__WHAT IS BEING ASKED__
Write out again, exactly, the lines below starting at the one with "The image size is (239, 179)." and ending at the one with "has height=407, width=552.".
-*-
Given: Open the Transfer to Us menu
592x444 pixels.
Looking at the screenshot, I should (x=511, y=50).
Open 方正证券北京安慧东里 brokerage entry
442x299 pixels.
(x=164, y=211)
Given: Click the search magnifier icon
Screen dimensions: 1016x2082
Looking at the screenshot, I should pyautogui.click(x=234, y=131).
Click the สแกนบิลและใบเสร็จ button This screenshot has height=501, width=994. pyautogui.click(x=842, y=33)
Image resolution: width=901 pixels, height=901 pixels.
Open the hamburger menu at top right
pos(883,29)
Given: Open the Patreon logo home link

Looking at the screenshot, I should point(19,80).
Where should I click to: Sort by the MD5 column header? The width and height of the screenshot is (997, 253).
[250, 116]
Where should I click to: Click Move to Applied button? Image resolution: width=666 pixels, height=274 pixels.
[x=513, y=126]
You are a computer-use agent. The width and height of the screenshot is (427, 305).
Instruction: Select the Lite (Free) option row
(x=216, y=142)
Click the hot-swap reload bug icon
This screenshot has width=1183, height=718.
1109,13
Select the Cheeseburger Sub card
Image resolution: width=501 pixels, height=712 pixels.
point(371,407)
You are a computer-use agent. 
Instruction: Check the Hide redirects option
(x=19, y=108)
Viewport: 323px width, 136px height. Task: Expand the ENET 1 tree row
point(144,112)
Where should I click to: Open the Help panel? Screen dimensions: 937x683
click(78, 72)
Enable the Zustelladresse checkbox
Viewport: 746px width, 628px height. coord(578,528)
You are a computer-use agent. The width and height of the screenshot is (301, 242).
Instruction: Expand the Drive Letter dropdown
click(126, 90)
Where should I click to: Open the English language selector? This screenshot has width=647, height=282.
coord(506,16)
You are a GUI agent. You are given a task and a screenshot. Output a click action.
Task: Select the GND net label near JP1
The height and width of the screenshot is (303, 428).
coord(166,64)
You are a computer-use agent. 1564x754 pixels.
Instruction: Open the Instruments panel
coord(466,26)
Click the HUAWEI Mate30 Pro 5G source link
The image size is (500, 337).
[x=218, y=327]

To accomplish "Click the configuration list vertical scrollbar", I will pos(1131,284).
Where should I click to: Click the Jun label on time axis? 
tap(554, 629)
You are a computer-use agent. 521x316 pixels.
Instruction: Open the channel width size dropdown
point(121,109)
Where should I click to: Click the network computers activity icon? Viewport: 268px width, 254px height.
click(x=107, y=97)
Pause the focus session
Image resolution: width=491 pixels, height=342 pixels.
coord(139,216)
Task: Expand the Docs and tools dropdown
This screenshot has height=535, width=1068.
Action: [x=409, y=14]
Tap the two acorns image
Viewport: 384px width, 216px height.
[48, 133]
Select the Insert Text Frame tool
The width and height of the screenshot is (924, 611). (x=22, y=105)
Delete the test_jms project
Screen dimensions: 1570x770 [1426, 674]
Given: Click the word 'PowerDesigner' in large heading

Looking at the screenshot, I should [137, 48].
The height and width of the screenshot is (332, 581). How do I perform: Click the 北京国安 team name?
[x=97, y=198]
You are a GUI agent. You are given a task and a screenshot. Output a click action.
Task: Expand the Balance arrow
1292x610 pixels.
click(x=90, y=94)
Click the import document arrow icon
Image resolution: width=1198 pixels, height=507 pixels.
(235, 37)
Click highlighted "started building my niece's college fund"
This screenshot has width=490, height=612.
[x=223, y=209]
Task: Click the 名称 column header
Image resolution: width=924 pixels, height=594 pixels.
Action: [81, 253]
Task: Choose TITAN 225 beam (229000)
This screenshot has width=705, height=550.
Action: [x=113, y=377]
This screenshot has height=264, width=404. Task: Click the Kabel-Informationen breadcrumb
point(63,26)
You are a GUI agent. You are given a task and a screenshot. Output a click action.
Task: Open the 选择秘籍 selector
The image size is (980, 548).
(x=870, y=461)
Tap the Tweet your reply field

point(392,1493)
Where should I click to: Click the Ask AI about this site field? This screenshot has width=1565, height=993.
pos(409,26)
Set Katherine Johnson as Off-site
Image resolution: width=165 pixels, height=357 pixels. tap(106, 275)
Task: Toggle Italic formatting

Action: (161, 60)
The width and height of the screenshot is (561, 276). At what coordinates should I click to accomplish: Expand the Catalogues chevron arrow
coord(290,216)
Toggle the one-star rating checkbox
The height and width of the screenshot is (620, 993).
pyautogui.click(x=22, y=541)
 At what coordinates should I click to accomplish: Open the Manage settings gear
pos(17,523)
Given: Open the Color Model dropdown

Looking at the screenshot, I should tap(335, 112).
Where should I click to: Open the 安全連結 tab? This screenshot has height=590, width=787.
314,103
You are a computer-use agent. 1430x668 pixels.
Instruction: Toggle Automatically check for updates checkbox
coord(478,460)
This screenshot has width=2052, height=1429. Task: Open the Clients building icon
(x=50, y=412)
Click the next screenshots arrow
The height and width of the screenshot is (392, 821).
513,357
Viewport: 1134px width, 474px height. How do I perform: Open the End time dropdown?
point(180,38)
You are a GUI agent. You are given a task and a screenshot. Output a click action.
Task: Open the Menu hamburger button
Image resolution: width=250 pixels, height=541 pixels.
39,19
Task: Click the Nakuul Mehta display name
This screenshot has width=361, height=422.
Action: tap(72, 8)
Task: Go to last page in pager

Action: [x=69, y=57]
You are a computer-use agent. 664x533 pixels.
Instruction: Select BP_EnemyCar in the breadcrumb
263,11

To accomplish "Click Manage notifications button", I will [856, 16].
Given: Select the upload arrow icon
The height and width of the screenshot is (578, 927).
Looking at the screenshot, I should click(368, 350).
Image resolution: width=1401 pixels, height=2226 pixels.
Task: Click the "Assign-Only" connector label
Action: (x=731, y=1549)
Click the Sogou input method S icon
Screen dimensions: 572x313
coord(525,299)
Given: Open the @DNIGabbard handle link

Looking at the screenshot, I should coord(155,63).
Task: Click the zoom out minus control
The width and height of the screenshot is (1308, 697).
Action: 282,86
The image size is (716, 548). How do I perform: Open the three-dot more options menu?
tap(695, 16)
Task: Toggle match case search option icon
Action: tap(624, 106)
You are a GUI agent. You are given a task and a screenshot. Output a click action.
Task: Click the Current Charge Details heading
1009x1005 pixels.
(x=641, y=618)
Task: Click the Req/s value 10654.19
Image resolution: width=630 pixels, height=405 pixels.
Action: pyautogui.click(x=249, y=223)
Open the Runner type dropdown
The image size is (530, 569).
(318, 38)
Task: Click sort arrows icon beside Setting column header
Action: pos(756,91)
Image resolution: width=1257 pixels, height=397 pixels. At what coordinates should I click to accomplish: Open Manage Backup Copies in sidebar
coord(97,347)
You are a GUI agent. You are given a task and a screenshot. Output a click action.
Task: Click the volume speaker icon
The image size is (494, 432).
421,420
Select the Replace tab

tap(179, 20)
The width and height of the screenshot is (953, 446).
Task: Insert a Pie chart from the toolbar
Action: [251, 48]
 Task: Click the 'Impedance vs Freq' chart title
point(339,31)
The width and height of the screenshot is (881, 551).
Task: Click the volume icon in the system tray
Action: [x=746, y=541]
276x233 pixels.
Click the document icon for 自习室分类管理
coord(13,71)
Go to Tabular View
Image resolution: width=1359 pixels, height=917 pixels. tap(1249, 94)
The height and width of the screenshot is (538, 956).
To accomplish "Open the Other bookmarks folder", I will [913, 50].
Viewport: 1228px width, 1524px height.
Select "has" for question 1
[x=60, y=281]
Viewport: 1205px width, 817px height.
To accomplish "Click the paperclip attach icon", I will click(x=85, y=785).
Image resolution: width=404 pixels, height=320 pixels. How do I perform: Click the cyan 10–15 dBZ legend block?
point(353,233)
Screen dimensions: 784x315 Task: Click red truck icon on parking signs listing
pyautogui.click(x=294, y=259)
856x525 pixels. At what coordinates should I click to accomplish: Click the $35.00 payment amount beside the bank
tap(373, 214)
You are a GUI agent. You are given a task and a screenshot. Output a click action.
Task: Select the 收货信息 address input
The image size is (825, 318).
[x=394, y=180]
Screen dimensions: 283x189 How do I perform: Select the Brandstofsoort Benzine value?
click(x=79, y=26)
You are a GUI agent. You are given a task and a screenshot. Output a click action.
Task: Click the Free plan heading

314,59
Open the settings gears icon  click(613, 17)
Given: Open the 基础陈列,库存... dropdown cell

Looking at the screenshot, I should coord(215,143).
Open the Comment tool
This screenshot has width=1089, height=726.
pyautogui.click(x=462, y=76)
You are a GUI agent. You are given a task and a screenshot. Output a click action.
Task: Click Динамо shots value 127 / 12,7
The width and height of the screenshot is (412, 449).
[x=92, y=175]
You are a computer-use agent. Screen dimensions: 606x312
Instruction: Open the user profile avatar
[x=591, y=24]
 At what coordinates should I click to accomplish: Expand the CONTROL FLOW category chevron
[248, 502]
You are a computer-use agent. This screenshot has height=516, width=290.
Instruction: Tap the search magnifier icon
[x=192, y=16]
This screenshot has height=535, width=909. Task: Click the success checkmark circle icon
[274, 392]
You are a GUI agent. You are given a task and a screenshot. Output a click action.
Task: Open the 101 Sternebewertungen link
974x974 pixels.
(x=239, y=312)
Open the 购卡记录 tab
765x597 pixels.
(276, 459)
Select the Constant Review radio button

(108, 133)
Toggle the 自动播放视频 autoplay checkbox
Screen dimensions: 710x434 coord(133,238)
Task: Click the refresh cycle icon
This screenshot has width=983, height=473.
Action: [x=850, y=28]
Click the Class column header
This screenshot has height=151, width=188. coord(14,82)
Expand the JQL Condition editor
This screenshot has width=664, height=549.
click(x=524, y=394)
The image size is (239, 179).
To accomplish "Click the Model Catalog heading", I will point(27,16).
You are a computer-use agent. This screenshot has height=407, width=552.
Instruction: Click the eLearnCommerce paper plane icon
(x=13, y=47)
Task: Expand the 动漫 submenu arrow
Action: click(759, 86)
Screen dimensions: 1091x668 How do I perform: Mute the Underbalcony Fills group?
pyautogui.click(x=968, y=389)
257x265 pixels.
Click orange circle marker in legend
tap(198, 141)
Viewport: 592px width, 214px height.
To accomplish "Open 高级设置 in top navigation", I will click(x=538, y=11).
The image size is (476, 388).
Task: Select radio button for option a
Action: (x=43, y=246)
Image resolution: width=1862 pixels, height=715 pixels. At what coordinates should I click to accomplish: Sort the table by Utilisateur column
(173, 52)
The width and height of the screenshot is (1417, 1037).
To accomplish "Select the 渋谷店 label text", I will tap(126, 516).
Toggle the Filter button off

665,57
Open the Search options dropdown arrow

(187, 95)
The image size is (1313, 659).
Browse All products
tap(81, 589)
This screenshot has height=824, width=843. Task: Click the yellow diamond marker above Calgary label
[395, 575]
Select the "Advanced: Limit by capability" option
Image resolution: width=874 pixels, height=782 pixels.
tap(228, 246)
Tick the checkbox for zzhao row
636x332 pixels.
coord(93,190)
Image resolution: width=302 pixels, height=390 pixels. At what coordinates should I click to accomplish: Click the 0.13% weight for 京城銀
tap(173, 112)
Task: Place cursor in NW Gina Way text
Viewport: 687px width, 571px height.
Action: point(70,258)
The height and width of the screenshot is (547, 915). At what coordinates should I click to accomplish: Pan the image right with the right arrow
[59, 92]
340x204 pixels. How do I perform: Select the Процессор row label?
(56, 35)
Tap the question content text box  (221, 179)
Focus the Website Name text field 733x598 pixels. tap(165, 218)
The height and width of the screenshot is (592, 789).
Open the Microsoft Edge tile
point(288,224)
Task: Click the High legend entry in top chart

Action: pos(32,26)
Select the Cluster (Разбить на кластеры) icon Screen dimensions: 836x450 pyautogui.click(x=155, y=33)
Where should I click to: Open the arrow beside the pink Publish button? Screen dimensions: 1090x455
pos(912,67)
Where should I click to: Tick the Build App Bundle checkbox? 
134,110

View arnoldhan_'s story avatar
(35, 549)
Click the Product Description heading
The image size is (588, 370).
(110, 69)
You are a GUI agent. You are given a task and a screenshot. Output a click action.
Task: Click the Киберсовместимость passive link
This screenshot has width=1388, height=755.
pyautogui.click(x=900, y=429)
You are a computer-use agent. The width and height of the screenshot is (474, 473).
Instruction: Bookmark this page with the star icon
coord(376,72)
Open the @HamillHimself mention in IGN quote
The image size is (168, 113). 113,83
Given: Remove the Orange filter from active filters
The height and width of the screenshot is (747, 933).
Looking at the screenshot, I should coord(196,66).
-*-
__ANSWER SPACE__
The image size is (239, 179).
To accomplish "Click the Model Catalog heading", I will point(27,16).
You are a computer-use agent. This screenshot has height=407, width=552.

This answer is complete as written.